Richard Blackburn, commercial director at MediaCo, agrees with this suggestion: “The hottest trends in digital signage are currently facial detection and touch. Facial detection is not, in itself, changing the role of digital signage, but it does add another dimension for advertisers seeking to better understand how people react to creative engagement. This ensures that brand content not only evolves over the duration of the campaign, but also delivers relevant content to people.
“By combining touch capacity with this, we can deliver activation as well as branding,” he adds. “It is a potent mix.”
Liam Boyle, managing director of Monster Media, believes that this development shows the potency of DOOH: “I’m enjoying the continued use of data and analytics that help to prove the effectiveness of the medium. Measureable results support creative and demonstrate the power of integrated and interactive campaigns.”
The digitisation of OOH cannot be stopped and management tools for this fast and flexible medium are essential. Mike Dillon, director of Key Systems, opines: “Having seen the growth of digital assets amongst our traditional OOH clients, we know that the industry needs flexible and robust asset management tools.
“Our digital director is helping media owners and agencies to put the right content onto the right screens at the right time. It also provides proof of posting, which can be accessed through any Windows-enabled mobile device. Big data means big business for DOOH, but you need software that can process the whole life cycle of the campaign.”

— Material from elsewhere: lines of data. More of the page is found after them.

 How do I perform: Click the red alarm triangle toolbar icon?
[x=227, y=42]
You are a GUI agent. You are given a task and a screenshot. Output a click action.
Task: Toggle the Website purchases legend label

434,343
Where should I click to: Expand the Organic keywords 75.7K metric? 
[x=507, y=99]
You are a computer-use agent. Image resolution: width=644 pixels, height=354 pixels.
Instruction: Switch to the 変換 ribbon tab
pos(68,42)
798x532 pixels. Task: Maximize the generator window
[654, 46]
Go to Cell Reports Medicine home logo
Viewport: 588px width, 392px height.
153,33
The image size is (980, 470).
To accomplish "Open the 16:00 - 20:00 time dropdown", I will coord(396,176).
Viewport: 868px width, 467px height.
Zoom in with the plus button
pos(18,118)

Tim Harvey, director of digital strategy at JCDecaux, adds: “Facilitating the buying process by removing layers of administration and complexity between the brand and media owner is key. We need to prove the ROI of the medium through display metrics, through hardware and software performance, mixed in with audience data from EPOS and mobile search channels.”

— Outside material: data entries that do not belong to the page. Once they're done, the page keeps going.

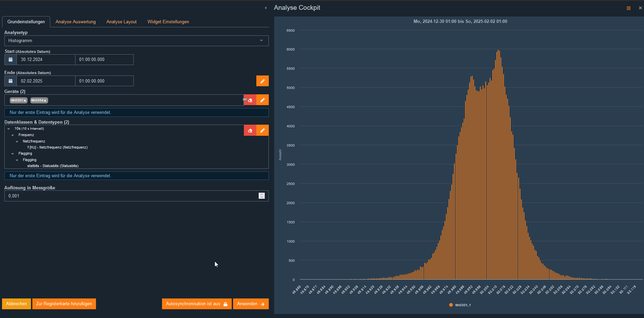Toggle tth0301, f legend series visibility

460,305
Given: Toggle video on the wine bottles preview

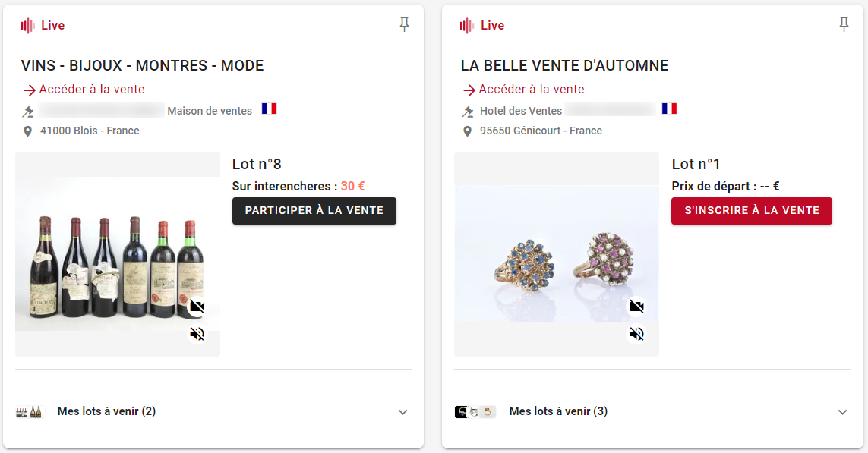Looking at the screenshot, I should (197, 307).
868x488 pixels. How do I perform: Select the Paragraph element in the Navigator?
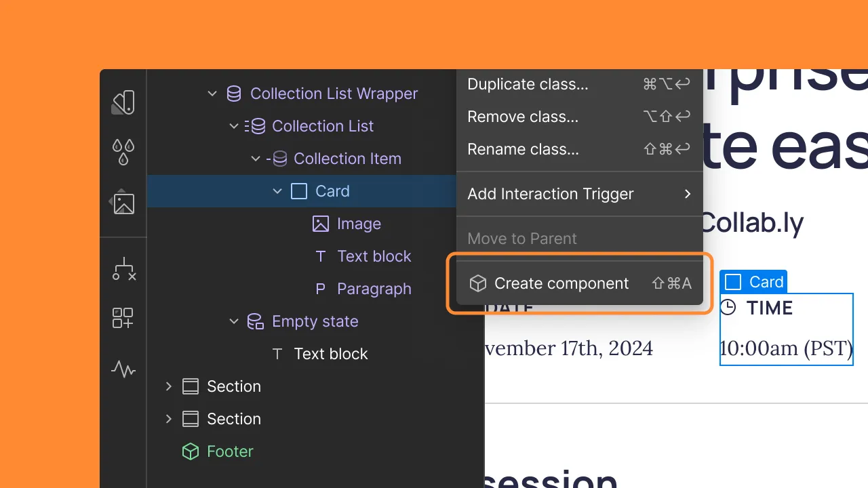(374, 289)
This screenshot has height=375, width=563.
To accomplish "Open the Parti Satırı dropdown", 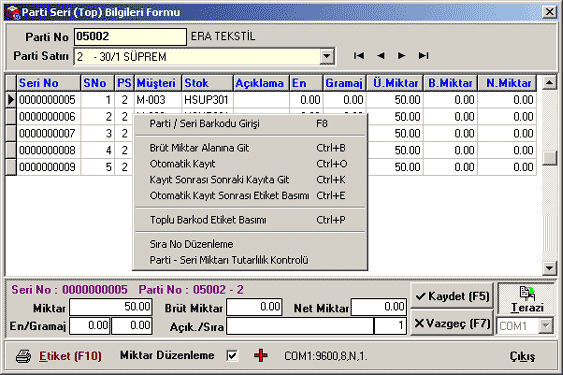I will coord(327,56).
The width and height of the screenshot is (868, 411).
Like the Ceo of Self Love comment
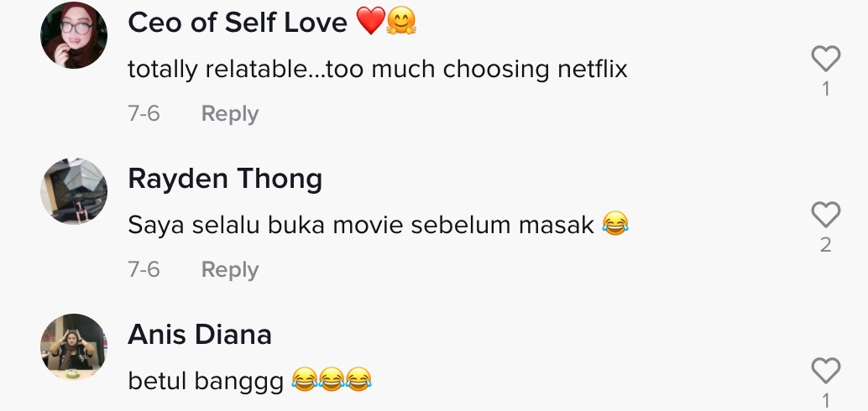(826, 59)
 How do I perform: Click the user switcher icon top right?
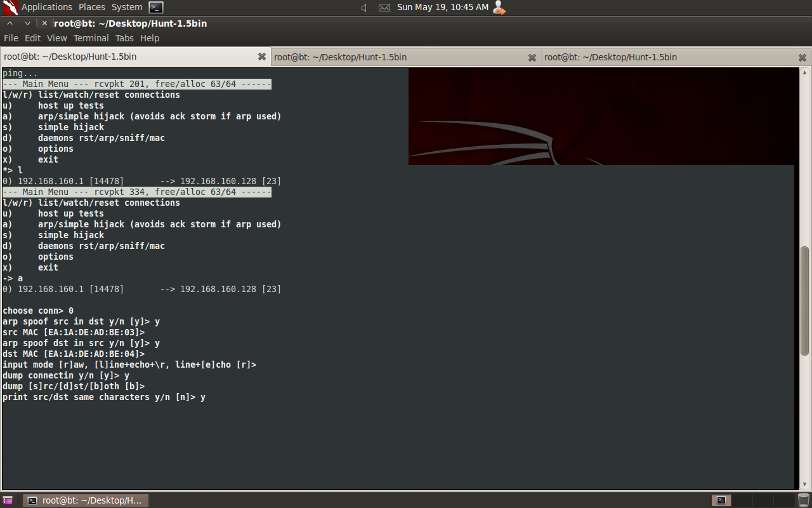click(499, 8)
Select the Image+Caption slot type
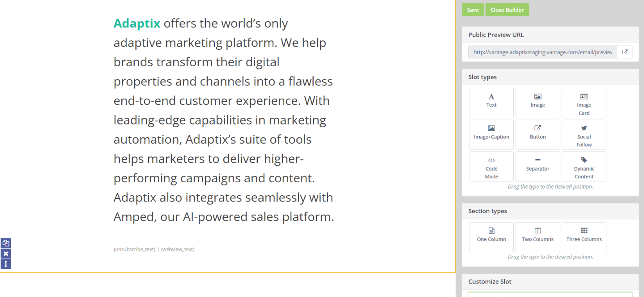This screenshot has width=644, height=297. (491, 134)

When it comes to screens and players, simple is best. Companies that have put their bets on easy, transparent and straightforward operations are reaping the benefits. Signagelive is a good example of this, having seen a 40 percent growth in the past twelve months. Jason Cremins, Signagelive’s chief executive, comments: “The biggest trend has been the shift from exclusively AV-Systems Integrators installing digital signage networks to a mix of both AV and IT-Enterprise resellers that are now moving into the sector.”
Cremins attributes this trend to the simplification of end-user devices deployed for digital signage purposes, including Samsung Smart Signage and Android devices. Installation and maintenance of these digital display systems are so easy that AV resellers might need to rethink their strategies.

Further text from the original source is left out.